条例案が週明けの15日、県議会の総務企画委員会で採決されようとしており、学習会は報告・論議の上、この計画(条例案)に反対することを決議、高校ネットユニオンは15日、決議文を知事、議会に提出した。

浅野県知事は昨年5月、県職員の賃金カットを前提とする緊急経済政策案を提示した。しかし、その計画が不透明であるばかりか、知事が威圧的で居直り的な組合無視の姿勢を貫いたため、議会も紛糾してきた。けっきょく、自民党と公明党を中心とする議会多数派は3月16日、修正案という形で採択したわけだが、「合意なき賃金カット」という浅野知事の基本姿勢に変更はなく、組合側(宮城県三者共闘会議=県職組・宮教組・高教組、高校ネットユニオン)は抗議し、闘う意思を明らかにした。
宮城全労協は白紙撤回を求める春闘交渉を準備中である。

■なお、宮城高校教育ネットワークユニオンは、、
http://m-e-net.hp.infoseek.co.jp


イラク開戦1年/3.20宮城県集会に3500人

イラク開戦から1年の3月20日、世界中で抗議の集会・デモが組織された。仙台でもこの日、「3.20イラク派兵反対・平和憲法擁護/宮城県集会」が開催された(集会呼びかけ人代表は、写真家の後藤東陽さん)。集会には、憲法を守る市民の会、宮城憲法会議、宮城県護憲平和センター、護憲懇談会宮城などの護憲団体をはじめ、市民運動団体、労働組合、個人参加、政党など3500人(主催者発表)が参加し、集会の後、アピール行進を行った。
 宮城全労協はこの集会に参加し、ともに行進した。また当日、東京日比谷公園の集会には電通労組首都圏支部の仲間たちが参加した。

●資料/宮城全労協チラシより抜粋
<自衛隊はイラクから撤退せよ!>

いまやマスコミや評論家たちは、派兵に賛成であれ反対あれ、自衛隊に対して「がんばってください」と声をつまらせている。何をがんばれと言うのか。自衛隊のがんばりとは、憲法違反を既成事実化させることだ。サマーマ民衆の希望を裏切ることであり、ブッシュの戦争を免罪することだ。

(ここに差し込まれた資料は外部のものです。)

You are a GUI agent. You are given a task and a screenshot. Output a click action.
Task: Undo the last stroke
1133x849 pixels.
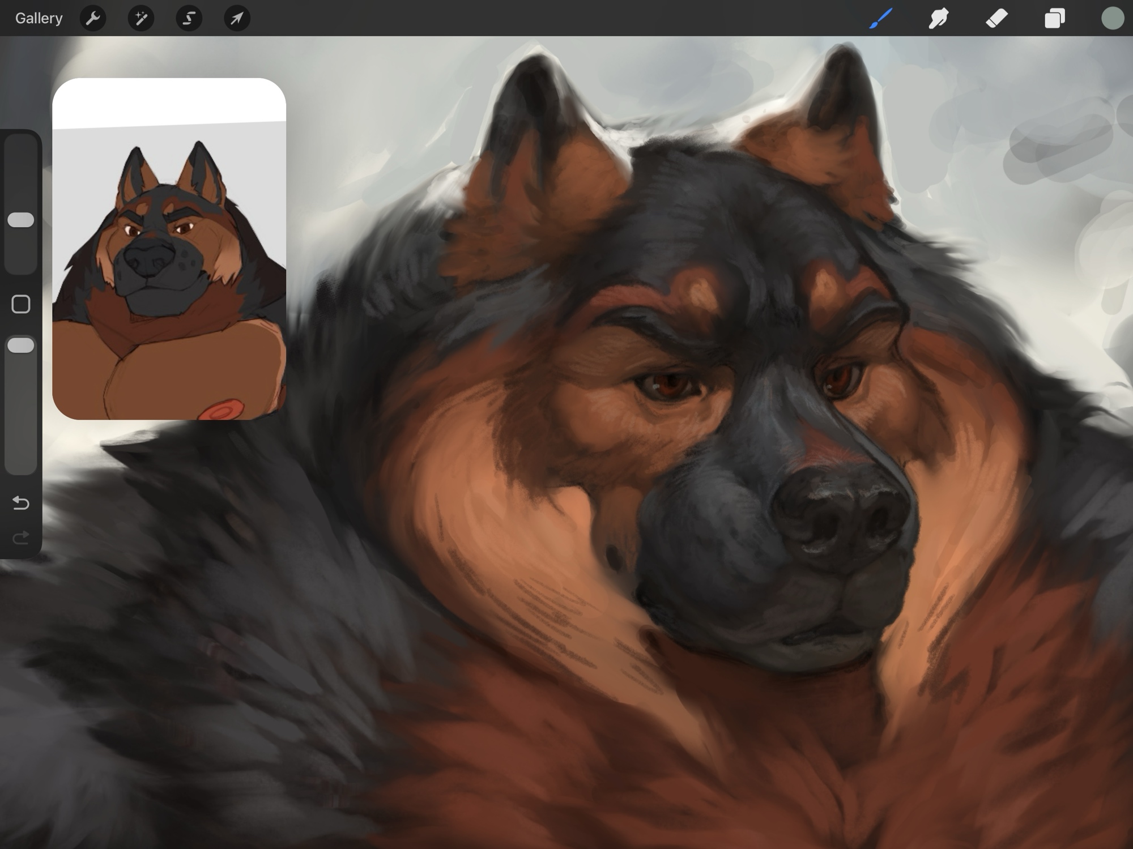21,502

日本政府は、「人道的復興支援」の幻想を振り撒くことによって派兵を強行した。その場しのぎの手法は遅かれ早かれ、イラク民衆の希望を打ち砕く。希望は絶望となり、新たな惨禍を用意するに違いない。日本政府はどのように責任をとるのか、一切不明である。自衛隊と民衆との暴力的な衝突であれ、テロリズムによる犠牲であれ、悲劇が民衆をおそわないうちに、一刻も早く撤退すべきだ。

兵士とその家族に呼びかけよう。
憲法違反の命令に従う義務はないし、今の状況が続くわけもない。撤退こそが道である。
<小泉政権を倒そう!保守2大政党の流れに反撃しよう!>

「イラク戦争に大義はなかった」−−ブッシュもブレアも厳しい批判にさらされている。しかし、そのような中でも、小泉首相は唯我独尊を貫ぬき、自衛隊派兵を強行した。与党は「小泉流」を追認している。アジアとの政治的緊張をことさら拡大し、経済問題になっていても、「靖国参拝で何の支障もない」とうそぶく有様だ。民主党と自民党による保守2大政党の流れが、このような異様な政治状況を支え、憲法改悪に突き進んでいる。

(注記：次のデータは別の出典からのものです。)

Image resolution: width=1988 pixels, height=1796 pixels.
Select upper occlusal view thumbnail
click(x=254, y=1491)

小泉政権を倒そう。労働者民衆は小泉構造改革路線の犠牲となってきた。年間3万人の自殺、失業の高止まりと不安定雇用の強要、賃金削減、社会保障の切り捨て、等々。小泉首相は、社会の傷みと歪みは政治の責任ではなく、経済再建の道筋なのだと強弁して恥じない。こんな政治を許しておくわけにはいかない。

3.20世界一斉行動の成功を呼びかける
第4回世界社会フォーラムに100ケ国から10万人(インド・ムンバイ)が結集

今年1月、対極にある二つの世界フォーラムが開催された。『世界経済フォーラム』(ダボス会議/世界の主要企業1千社が法人会員)は今年も紛糾し、「新自由主義グローバリズムの行きすぎ」を修正する方策を示すことはできなかった。ブッシュ政権の単独行動主義への批判も飛びかい、アメリカ政府高官たちは批判の矢面に立たされた。日本から参加した政財官のトップたちはなんの存在感も発揮できなかった。

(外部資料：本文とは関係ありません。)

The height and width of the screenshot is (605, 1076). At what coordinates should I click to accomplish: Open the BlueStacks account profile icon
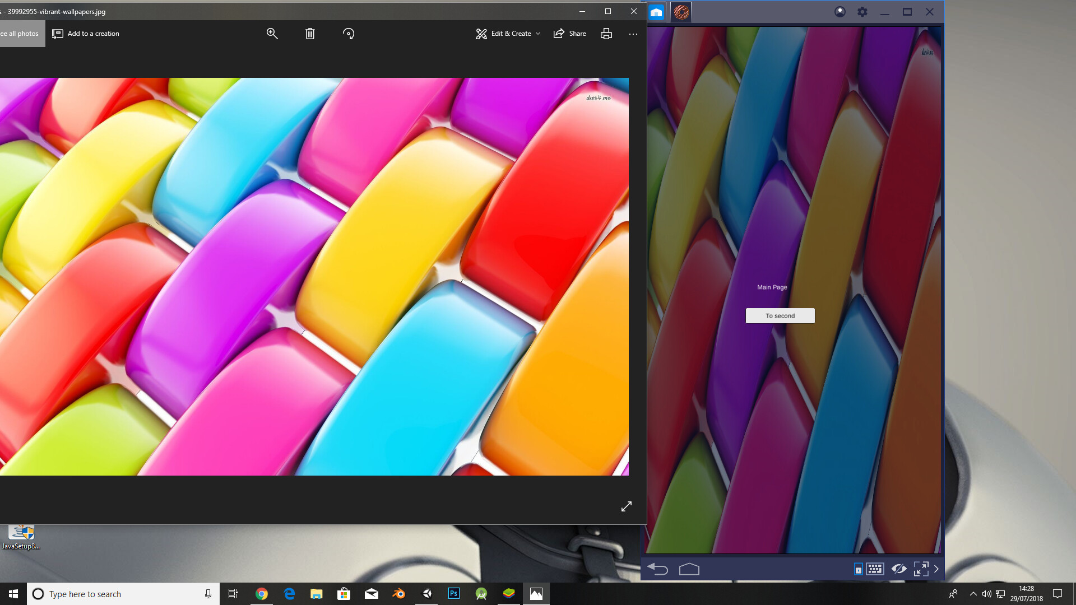click(840, 11)
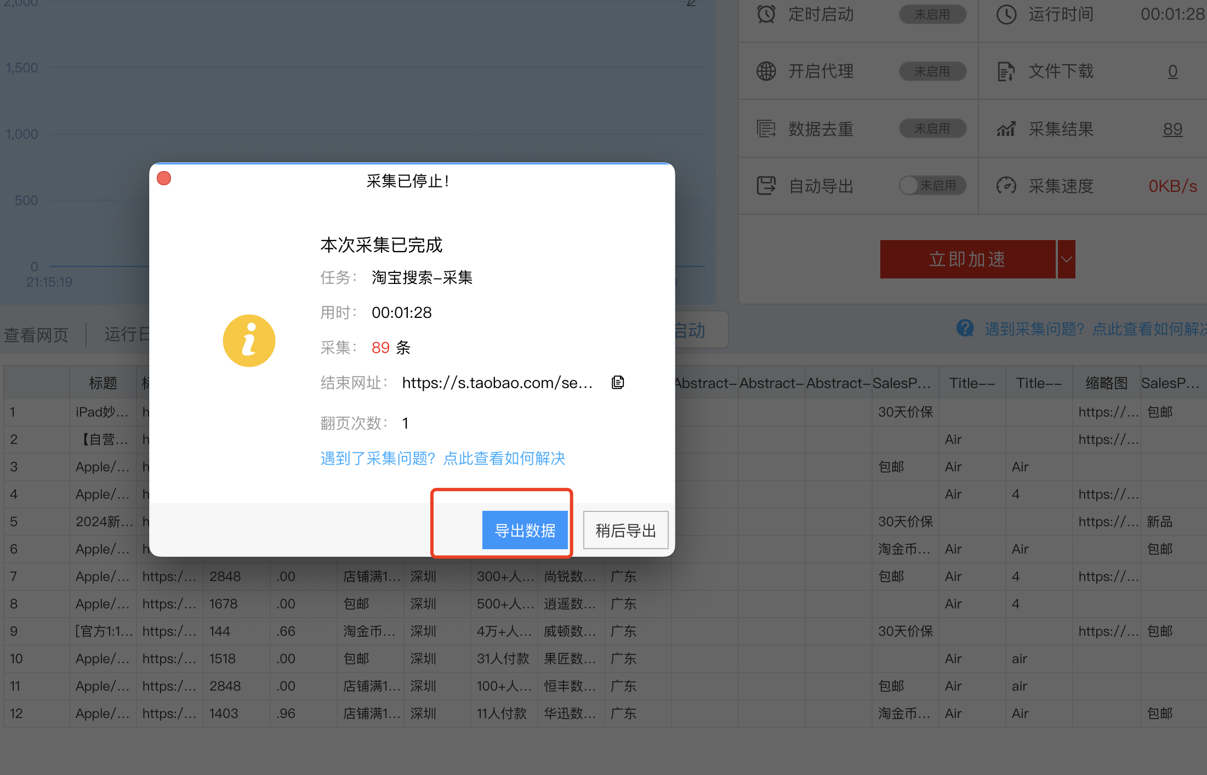Toggle the scheduled start switch
Image resolution: width=1207 pixels, height=775 pixels.
pos(932,14)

一方、インドのムンバイ(旧名ボンベイ)では第4回世界社会フォーラムが開催された。「もう一つの世界は可能である!」をスローガンに、100ケ国から10万人が結集し、1週間にわたって討論とデモンストレーションをくりひろげた。ブラジルから場所を変え、アジアで初めての開催となった。非英語圏はもとより、先進資本主義諸国のメディアも注目し、各国の取材クルーがムンバイに入った。宮城全労協は昨年に続いて、フォーラムに仲間を送り出した。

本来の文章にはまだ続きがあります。